Passage given
......
Matsuzaka’s gyroball, though, wasn’t the same as Carroll’s. In 2006, Carroll revealed that his initial story was based on an error in translation. He had mixed up the gyroball with an entirely different pitch called the shuuto. “That’s my fault,” he straightforwardly admits today. “I made a mistake.” But the initial misunderstanding has persisted for years.


The shuuto, another mysterious Japanese pitch, is the exact opposite of what Carroll had in mind. When thrown by a right-handed pitcher, it breaks inside on a right-handed batter, as opposed to the supposed gyroball, which Carroll was now saying breaks outside.

The shuuto isn’t new or unique. Its first introduction to Americans was as “the great equalizer,” the pitch that constantly bedeviled Tom Selleck in Mr. Baseball. Only the name is exotic. In MLB, the shuuto has been thrown for decades, but under a different identity. You know it as a two-seam fastball, or a circle change, or a screwball. It’s any pitch that breaks to a pitcher’s arm side. The shuuto in Japan generally falls somewhere between a change-up and a fastball in velocity, but it’s merely an umbrella term for an entire family of pitches. This unfamiliar term for an extant pitch is a big part of the confusion surrounding the actual gyroball.

So the gyroball is not a shuuto. It’s also not, as Carroll described, a deadly pitch that starts by heading straight at a batter, then dives out over the plate to catch them off balance. (That’s merely an excellent breaking ball, something Matsuzaka certainly did throw.)


“Everyone,” the pitch’s creator would later offer meekly, “kind of misunderstood.”

Alan Nathan was one of the first Americans to understand. He paid a Japanese graduate student to translate the book that Carroll had obtained, and published his early findings on the gyroball’s computer-modeled physics. They were completely sound, Nathan wrote, but the pitch turned out to be more theoretical than practical.


Here’s what a gyroball is: a ball that doesn’t break at all. And unlike a fastball, which has backspin and should appear to rise, or a curveball, which has topspin and dips exaggeratedly, a gyroball should travel while spinning perpendicular to the path of the ball—think of a football thrown with a perfect spiral. (See infographic at left, via the New York Times.)

It should fly straight and true, with a batter looking fastball swinging under it, or swinging over it if he’s expecting the curve. Complicating matters, the gyroball looks like a slider coming out of the pitcher’s hand—the “red dot” of the rotating seams appears similar—tricking hitters into anticipating a horizontal break when none is coming.

In fluid dynamics terms, the gyroball should display a Magnus force of zero. The Magnus effect describes how a ball in flight will curve based on its spin. Even if you don’t understand it, you inherently grasp it—it’s why a fly ball down the line will tail foul, or at least toward the pole. Batters grasp it, too—just about every thrown ball will have some Magnus force, and curl predictably, and they can anticipate this curl. But with zero Magnus force, the ball doesn’t behave anything like millions of years of evolution have taught us to expect flying spheres to act.


It’s not magic, says Will Carroll, bemoaning the hype and confusion which accompanied the pitch’s introduction to America. “It’s the same things which act on every pitch—gravity, air resistance, and the Magnus force.”
......
What to work on
Reproduce the part of the gyroball passage starting with "So the gyroball" and going on through "certainly did throw.)". The records after this are separate from the gyroball passage.

Supplied entries
......
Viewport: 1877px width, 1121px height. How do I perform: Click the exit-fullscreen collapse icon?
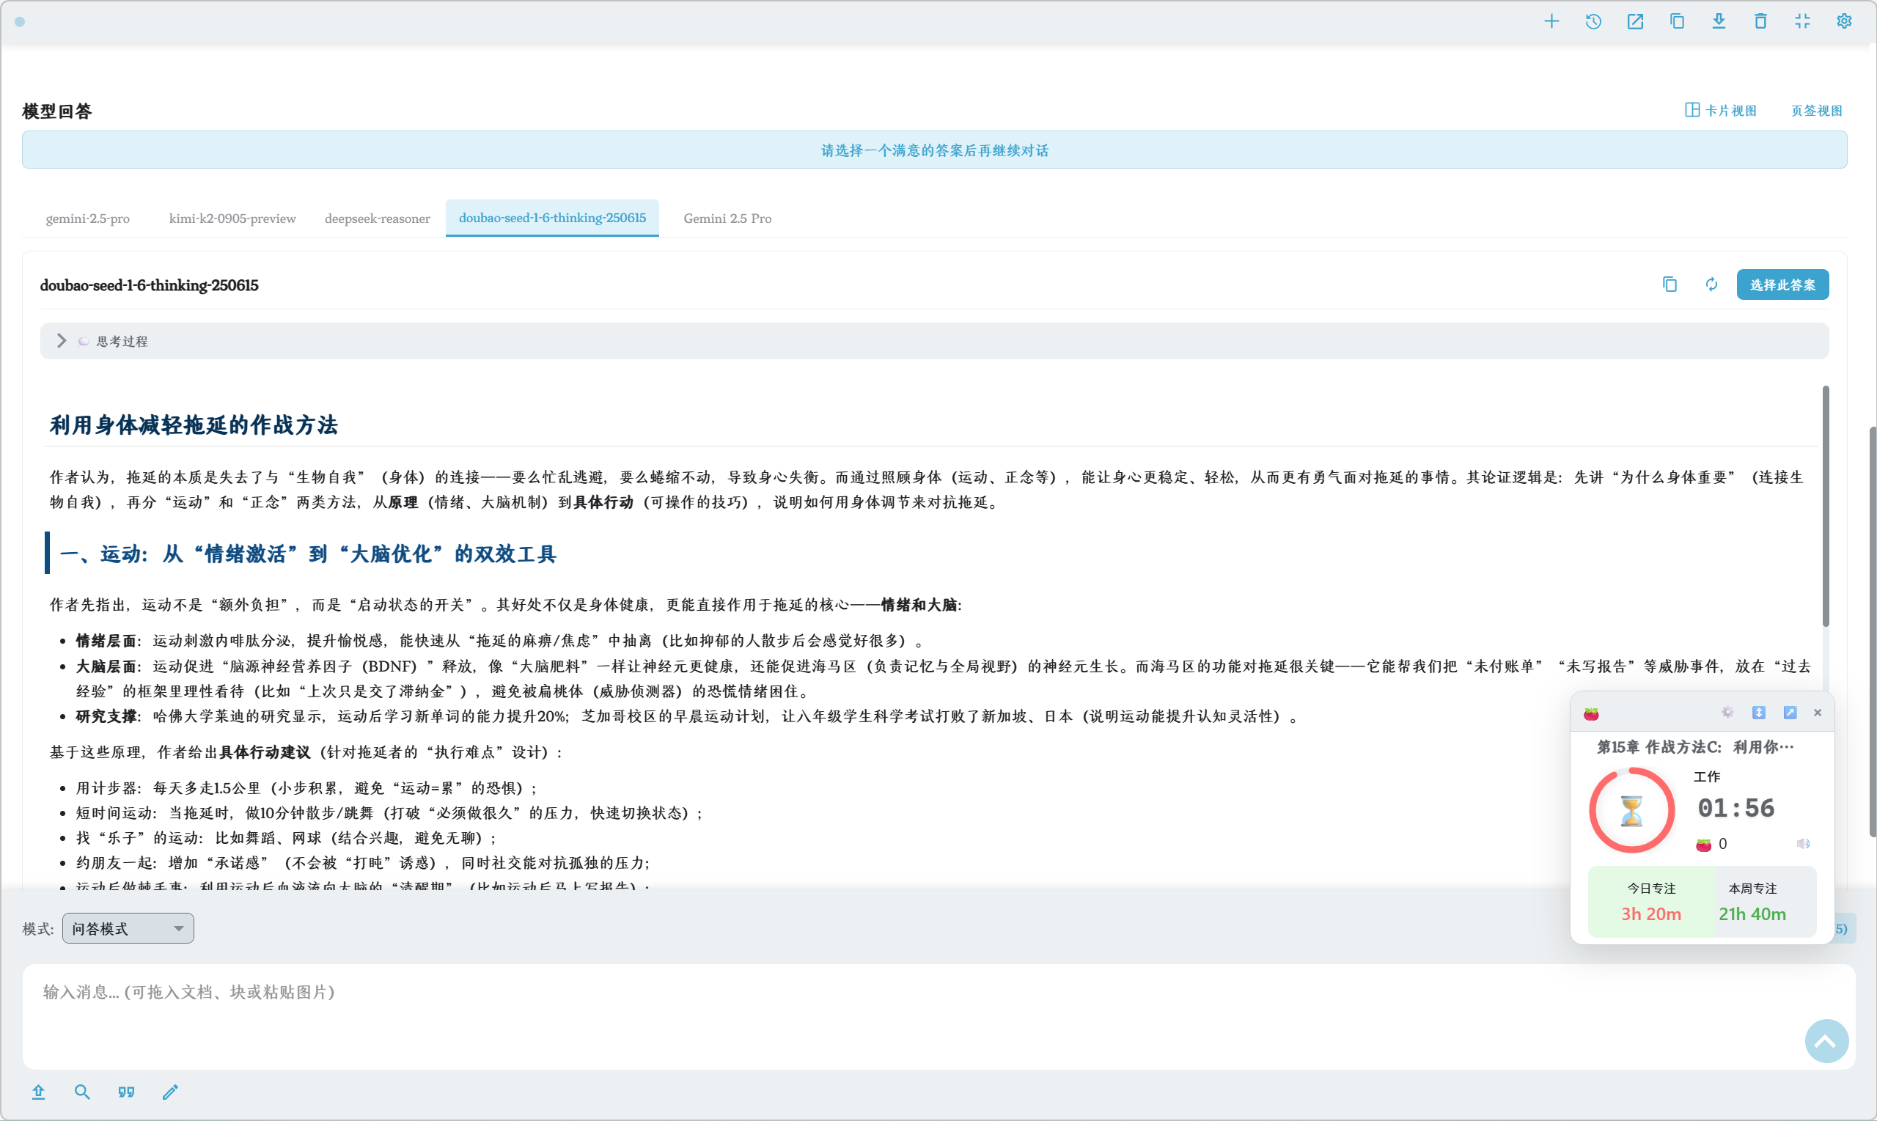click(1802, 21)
......
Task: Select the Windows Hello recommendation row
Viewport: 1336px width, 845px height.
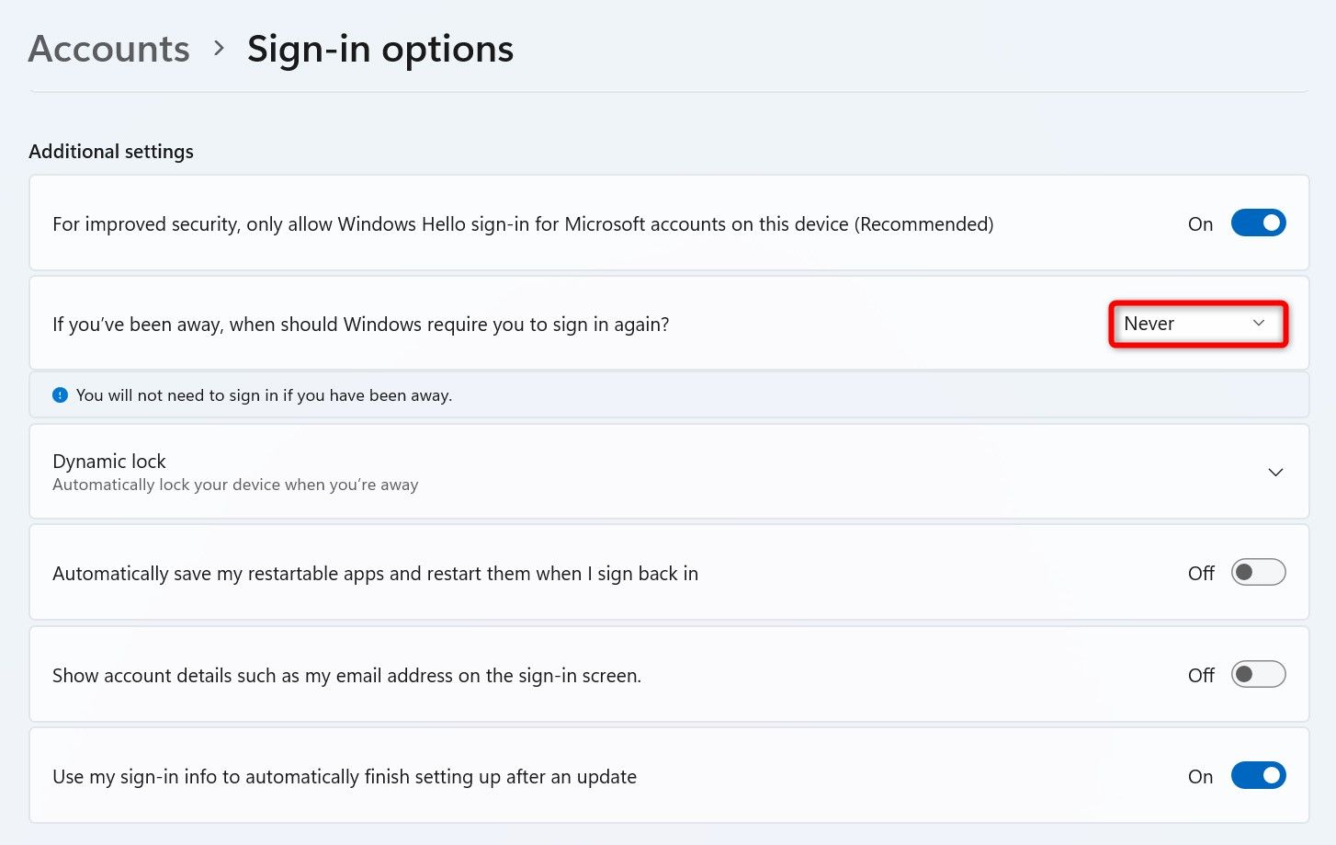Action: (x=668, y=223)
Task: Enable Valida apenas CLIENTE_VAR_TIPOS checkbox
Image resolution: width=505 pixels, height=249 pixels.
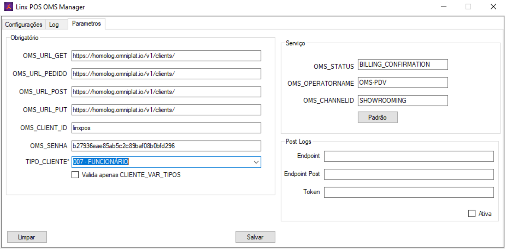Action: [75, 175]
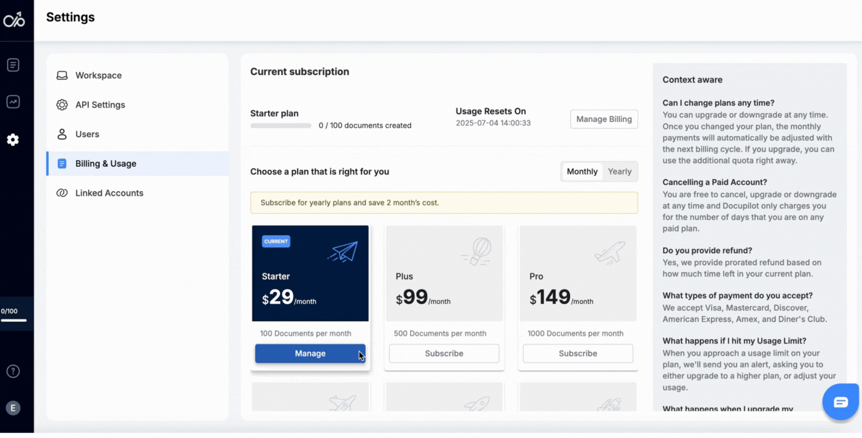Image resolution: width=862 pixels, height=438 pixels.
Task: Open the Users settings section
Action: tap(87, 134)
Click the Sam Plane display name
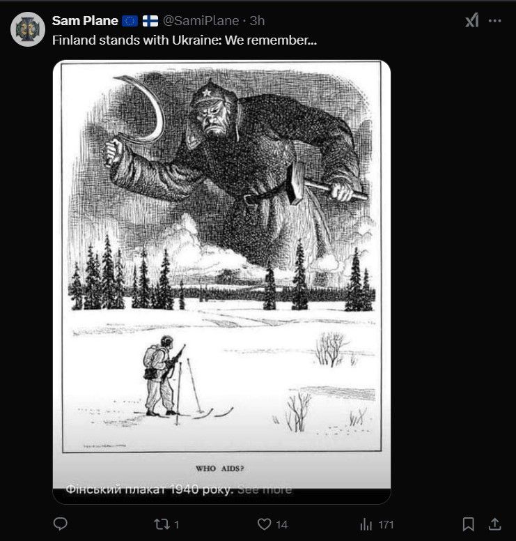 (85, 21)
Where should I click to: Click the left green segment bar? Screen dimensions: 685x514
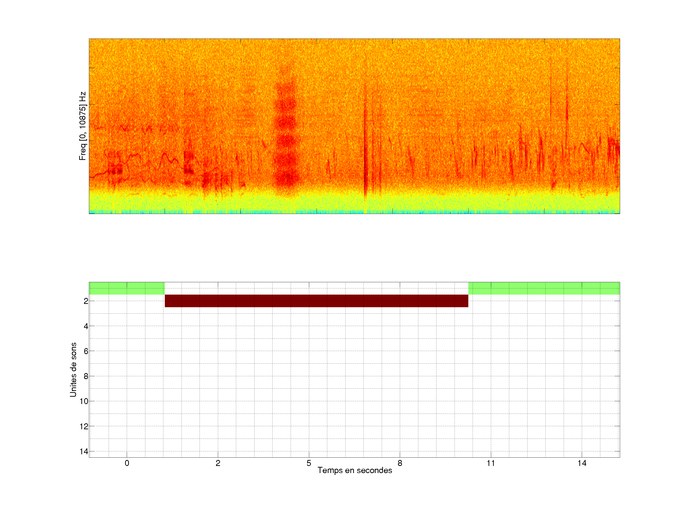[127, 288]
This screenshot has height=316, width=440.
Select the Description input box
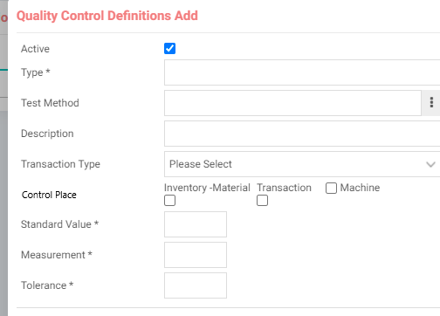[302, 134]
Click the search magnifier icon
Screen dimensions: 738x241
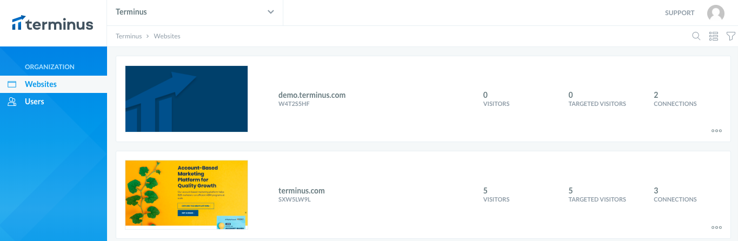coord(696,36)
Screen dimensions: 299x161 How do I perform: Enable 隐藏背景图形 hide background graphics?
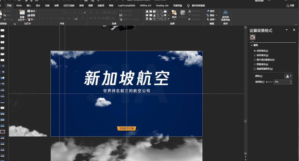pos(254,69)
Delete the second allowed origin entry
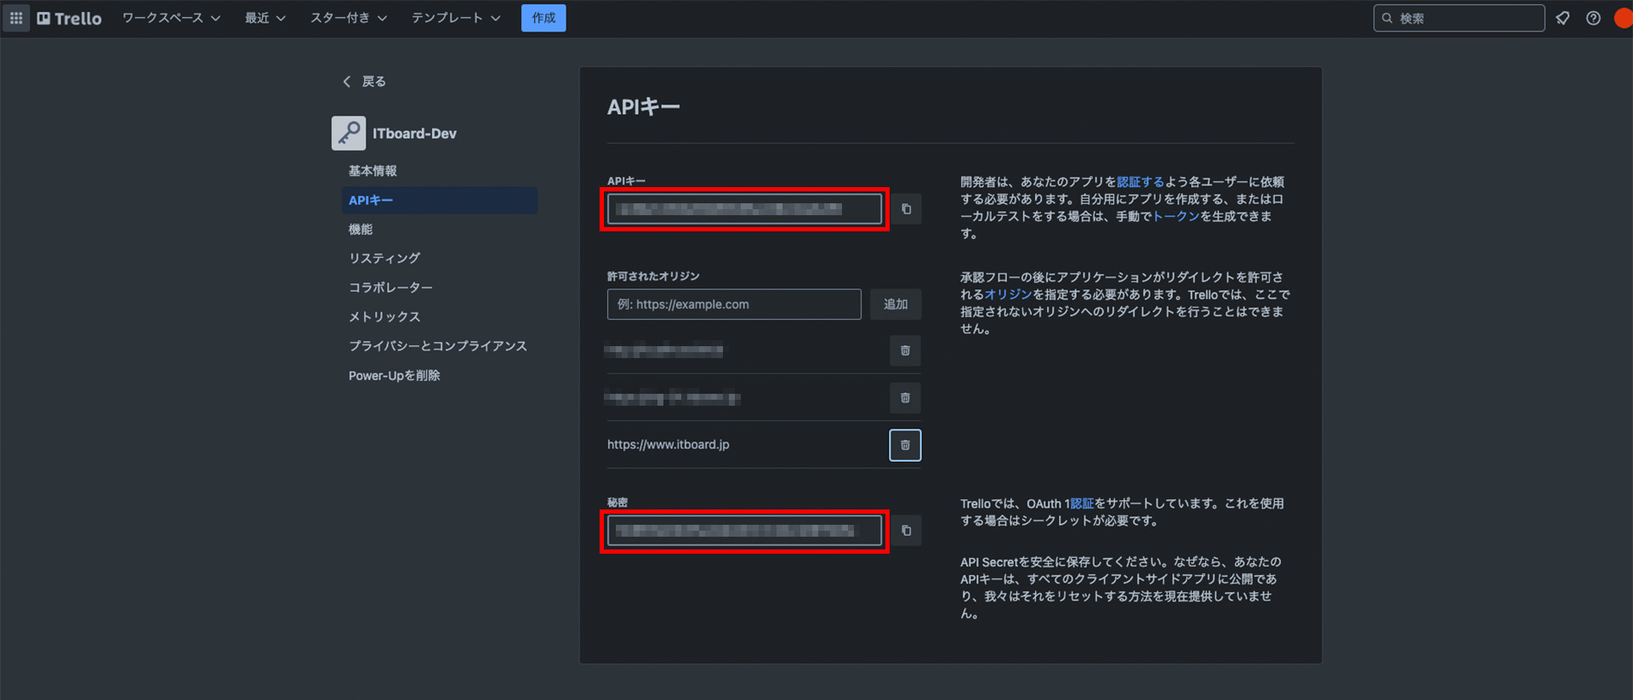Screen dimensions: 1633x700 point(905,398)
......
Task answer
So the gyroball is not a shuuto. It’s also not, as Carroll described, a deadly pitch that starts by heading straight at a batter, then dives out over the plate to catch them off balance. (That’s merely an excellent breaking ball, something Matsuzaka certainly did throw.)